Transcription should be exact. Include all entries.

Stored records:
----

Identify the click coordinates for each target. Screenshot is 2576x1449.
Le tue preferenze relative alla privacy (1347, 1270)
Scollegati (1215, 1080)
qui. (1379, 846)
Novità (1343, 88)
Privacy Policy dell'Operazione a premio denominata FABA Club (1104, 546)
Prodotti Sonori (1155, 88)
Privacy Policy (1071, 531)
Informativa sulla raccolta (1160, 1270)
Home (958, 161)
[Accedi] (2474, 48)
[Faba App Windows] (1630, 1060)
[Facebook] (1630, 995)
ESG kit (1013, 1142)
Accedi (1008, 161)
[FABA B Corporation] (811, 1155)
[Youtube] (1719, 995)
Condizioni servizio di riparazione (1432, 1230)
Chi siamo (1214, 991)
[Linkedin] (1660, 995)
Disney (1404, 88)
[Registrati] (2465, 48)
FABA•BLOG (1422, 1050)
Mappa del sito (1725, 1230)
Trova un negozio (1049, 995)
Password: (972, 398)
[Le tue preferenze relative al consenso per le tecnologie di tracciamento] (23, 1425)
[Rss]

----

RESPONSE TO THE TASK:
Identify the click coordinates for each target. Screenshot is 2576x1449.
Le tue preferenze relative alla privacy (1347, 1270)
Scollegati (1215, 1080)
qui. (1379, 846)
Novità (1343, 88)
Privacy Policy dell'Operazione a premio denominata FABA Club (1104, 546)
Prodotti Sonori (1155, 88)
Privacy Policy (1071, 531)
Informativa sulla raccolta (1160, 1270)
Home (958, 161)
[Accedi] (2474, 48)
[Faba App Windows] (1630, 1060)
[Facebook] (1630, 995)
ESG kit (1013, 1142)
Accedi (1008, 161)
[FABA B Corporation] (811, 1155)
[Youtube] (1719, 995)
Condizioni servizio di riparazione (1432, 1230)
Chi siamo (1214, 991)
[Linkedin] (1660, 995)
Disney (1404, 88)
[Registrati] (2465, 48)
FABA•BLOG (1422, 1050)
Mappa del sito (1725, 1230)
Trova un negozio (1049, 995)
Password: (972, 398)
[Le tue preferenze relative al consenso per le tecnologie di tracciamento] (23, 1425)
[Rss]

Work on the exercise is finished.